The 400-year-old “Table of Kindred and Affinity” in the Anglican Book of Common Prayer is still the basic framework of Britain’s complex marriage and divorce laws. Adapted from John Calvin’s zealous compilation of Mosaic laws and medieval mores, it stipulates who may not marry whom.
One category in it that particularly rankles Britain’s Tory Lord Mancroft is the prohibition of marriage to a brother-in-law or sister-in-law. Not until 1907 did Parliament pass a law permitting a man to marry his deceased wife’s sister; not until 1921 could a woman marry her deceased husband’s brother. Lord Mancroft has been trying since 1949—against the Established Church—to go even farther. He wanted to make marriage to a brother-in-law or a sister-in-law legal even while the first spouse, though divorced, is still alive. Last week he tried again. Urging that his bill would eliminate the “great hardship” of perhaps 1,000 Britons presently living in “irregular unions” with in-laws, his lordship argued that “if a man cannot be forced to marry his sister-in-law, it may even encourage him to commit adultery with her.”

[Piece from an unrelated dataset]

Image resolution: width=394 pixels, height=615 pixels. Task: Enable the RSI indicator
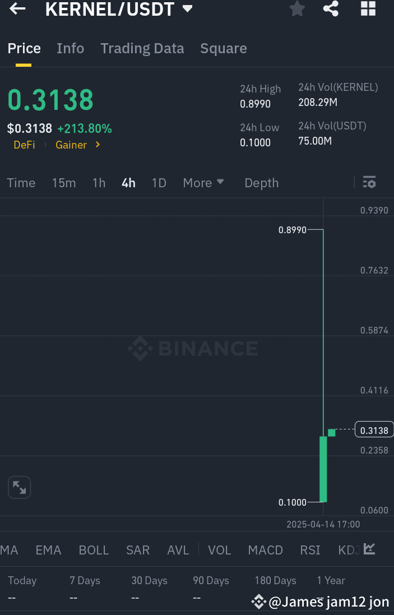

“I regard the whole idea as revolting,” the Bishop of Lichfield told the House of Lords. The Archbishop of Canterbury argued that “if it is possible to look forward from the fulfillment of a still hesitant desire to an actual remarriage to a sister-in-law, that desire is more likely to grow unchecked, and even to be subconsciously encouraged.” Disregarding the churchmen, the Lords overwhelmingly voted approval of Lord Mancroft’s bill.